▸ Exercise goal: Return the data below in full, exactly as it stands.
*** Opening of Given records ***
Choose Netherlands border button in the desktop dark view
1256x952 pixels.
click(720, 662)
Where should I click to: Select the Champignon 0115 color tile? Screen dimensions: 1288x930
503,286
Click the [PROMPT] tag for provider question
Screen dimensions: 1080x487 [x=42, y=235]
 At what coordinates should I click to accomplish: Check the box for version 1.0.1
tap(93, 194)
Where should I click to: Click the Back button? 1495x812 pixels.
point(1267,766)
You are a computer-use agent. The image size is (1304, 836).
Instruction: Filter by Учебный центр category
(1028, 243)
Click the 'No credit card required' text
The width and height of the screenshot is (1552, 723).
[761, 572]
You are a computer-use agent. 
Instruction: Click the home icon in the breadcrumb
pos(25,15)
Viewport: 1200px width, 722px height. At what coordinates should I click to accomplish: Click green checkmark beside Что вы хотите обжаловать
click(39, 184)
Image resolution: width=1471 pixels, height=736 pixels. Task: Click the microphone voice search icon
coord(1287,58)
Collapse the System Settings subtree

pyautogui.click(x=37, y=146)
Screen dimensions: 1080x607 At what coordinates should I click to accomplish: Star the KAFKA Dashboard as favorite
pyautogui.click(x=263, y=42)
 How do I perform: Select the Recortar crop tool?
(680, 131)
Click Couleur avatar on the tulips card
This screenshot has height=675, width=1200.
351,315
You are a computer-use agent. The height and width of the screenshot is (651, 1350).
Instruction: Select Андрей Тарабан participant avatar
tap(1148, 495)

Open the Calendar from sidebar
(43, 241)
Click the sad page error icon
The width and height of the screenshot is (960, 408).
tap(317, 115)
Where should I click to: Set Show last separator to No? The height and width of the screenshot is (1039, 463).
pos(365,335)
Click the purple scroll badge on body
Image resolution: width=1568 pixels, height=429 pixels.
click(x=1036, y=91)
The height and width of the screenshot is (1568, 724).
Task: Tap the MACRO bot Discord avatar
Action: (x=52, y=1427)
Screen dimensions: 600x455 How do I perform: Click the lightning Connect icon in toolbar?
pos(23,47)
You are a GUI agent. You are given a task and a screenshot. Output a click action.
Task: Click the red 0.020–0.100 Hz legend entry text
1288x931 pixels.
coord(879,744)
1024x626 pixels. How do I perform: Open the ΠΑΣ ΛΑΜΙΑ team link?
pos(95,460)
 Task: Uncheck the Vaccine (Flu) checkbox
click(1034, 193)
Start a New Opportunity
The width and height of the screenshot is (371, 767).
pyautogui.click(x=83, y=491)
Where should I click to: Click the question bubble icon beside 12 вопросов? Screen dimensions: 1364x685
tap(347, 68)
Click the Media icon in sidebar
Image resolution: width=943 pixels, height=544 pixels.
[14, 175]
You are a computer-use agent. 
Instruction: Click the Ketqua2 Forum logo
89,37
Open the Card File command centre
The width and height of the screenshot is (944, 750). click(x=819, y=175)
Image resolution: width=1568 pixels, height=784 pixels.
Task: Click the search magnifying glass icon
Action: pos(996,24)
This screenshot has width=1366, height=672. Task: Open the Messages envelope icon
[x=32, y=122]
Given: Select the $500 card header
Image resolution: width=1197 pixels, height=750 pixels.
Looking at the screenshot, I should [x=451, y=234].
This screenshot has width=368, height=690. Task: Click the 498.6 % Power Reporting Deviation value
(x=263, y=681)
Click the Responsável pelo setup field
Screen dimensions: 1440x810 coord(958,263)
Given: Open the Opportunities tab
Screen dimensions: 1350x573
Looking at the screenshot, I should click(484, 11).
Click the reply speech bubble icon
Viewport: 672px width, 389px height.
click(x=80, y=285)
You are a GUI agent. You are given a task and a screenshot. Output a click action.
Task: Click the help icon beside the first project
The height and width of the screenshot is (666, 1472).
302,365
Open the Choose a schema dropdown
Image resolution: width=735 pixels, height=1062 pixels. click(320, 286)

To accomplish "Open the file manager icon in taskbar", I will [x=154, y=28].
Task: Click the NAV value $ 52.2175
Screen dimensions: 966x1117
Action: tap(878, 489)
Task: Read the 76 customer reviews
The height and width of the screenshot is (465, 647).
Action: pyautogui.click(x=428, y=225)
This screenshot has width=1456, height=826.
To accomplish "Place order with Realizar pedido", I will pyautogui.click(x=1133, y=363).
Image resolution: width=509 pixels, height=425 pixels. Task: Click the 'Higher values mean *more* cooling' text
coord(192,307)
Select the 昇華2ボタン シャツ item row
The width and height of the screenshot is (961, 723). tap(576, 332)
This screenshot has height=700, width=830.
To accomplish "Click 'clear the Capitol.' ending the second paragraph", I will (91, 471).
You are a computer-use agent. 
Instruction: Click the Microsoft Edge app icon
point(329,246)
*** Close of Given records ***
▸ Solution to this task:
Choose Netherlands border button in the desktop dark view
1256x952 pixels.
click(720, 662)
Where should I click to: Select the Champignon 0115 color tile? Screen dimensions: 1288x930
503,286
Click the [PROMPT] tag for provider question
Screen dimensions: 1080x487 [x=42, y=235]
 At what coordinates should I click to accomplish: Check the box for version 1.0.1
tap(93, 194)
Where should I click to: Click the Back button? 1495x812 pixels.
point(1267,766)
You are a computer-use agent. The image size is (1304, 836).
Instruction: Filter by Учебный центр category
(1028, 243)
Click the 'No credit card required' text
The width and height of the screenshot is (1552, 723).
[761, 572]
You are a computer-use agent. 
Instruction: Click the home icon in the breadcrumb
pos(25,15)
Viewport: 1200px width, 722px height. At what coordinates should I click to accomplish: Click green checkmark beside Что вы хотите обжаловать
click(39, 184)
Image resolution: width=1471 pixels, height=736 pixels. Task: Click the microphone voice search icon
coord(1287,58)
Collapse the System Settings subtree

pyautogui.click(x=37, y=146)
Screen dimensions: 1080x607 At what coordinates should I click to accomplish: Star the KAFKA Dashboard as favorite
pyautogui.click(x=263, y=42)
 How do I perform: Select the Recortar crop tool?
(680, 131)
Click Couleur avatar on the tulips card
This screenshot has height=675, width=1200.
351,315
You are a computer-use agent. The height and width of the screenshot is (651, 1350).
Instruction: Select Андрей Тарабан participant avatar
tap(1148, 495)

Open the Calendar from sidebar
(43, 241)
Click the sad page error icon
The width and height of the screenshot is (960, 408).
tap(317, 115)
Where should I click to: Set Show last separator to No? The height and width of the screenshot is (1039, 463).
pos(365,335)
Click the purple scroll badge on body
Image resolution: width=1568 pixels, height=429 pixels.
click(x=1036, y=91)
The height and width of the screenshot is (1568, 724).
Task: Tap the MACRO bot Discord avatar
Action: (x=52, y=1427)
Screen dimensions: 600x455 How do I perform: Click the lightning Connect icon in toolbar?
pos(23,47)
You are a GUI agent. You are given a task and a screenshot. Output a click action.
Task: Click the red 0.020–0.100 Hz legend entry text
1288x931 pixels.
coord(879,744)
1024x626 pixels. How do I perform: Open the ΠΑΣ ΛΑΜΙΑ team link?
pos(95,460)
 Task: Uncheck the Vaccine (Flu) checkbox
click(1034, 193)
Start a New Opportunity
The width and height of the screenshot is (371, 767).
pyautogui.click(x=83, y=491)
Where should I click to: Click the question bubble icon beside 12 вопросов? Screen dimensions: 1364x685
tap(347, 68)
Click the Media icon in sidebar
Image resolution: width=943 pixels, height=544 pixels.
[14, 175]
You are a computer-use agent. 
Instruction: Click the Ketqua2 Forum logo
89,37
Open the Card File command centre
The width and height of the screenshot is (944, 750). click(x=819, y=175)
Image resolution: width=1568 pixels, height=784 pixels.
Task: Click the search magnifying glass icon
Action: pos(996,24)
This screenshot has width=1366, height=672. Task: Open the Messages envelope icon
[x=32, y=122]
Given: Select the $500 card header
Image resolution: width=1197 pixels, height=750 pixels.
Looking at the screenshot, I should [x=451, y=234].
This screenshot has width=368, height=690. Task: Click the 498.6 % Power Reporting Deviation value
(x=263, y=681)
Click the Responsável pelo setup field
Screen dimensions: 1440x810 coord(958,263)
Given: Open the Opportunities tab
Screen dimensions: 1350x573
Looking at the screenshot, I should click(484, 11).
Click the reply speech bubble icon
Viewport: 672px width, 389px height.
click(x=80, y=285)
You are a GUI agent. You are given a task and a screenshot. Output a click action.
Task: Click the help icon beside the first project
The height and width of the screenshot is (666, 1472).
302,365
Open the Choose a schema dropdown
Image resolution: width=735 pixels, height=1062 pixels. click(320, 286)

To accomplish "Open the file manager icon in taskbar", I will [x=154, y=28].
Task: Click the NAV value $ 52.2175
Screen dimensions: 966x1117
Action: tap(878, 489)
Task: Read the 76 customer reviews
The height and width of the screenshot is (465, 647).
Action: pyautogui.click(x=428, y=225)
This screenshot has width=1456, height=826.
To accomplish "Place order with Realizar pedido", I will pyautogui.click(x=1133, y=363).
Image resolution: width=509 pixels, height=425 pixels. Task: Click the 'Higher values mean *more* cooling' text
coord(192,307)
Select the 昇華2ボタン シャツ item row
The width and height of the screenshot is (961, 723). tap(576, 332)
This screenshot has height=700, width=830.
To accomplish "Click 'clear the Capitol.' ending the second paragraph", I will (91, 471).
You are a computer-use agent. 
Instruction: Click the Microsoft Edge app icon
point(329,246)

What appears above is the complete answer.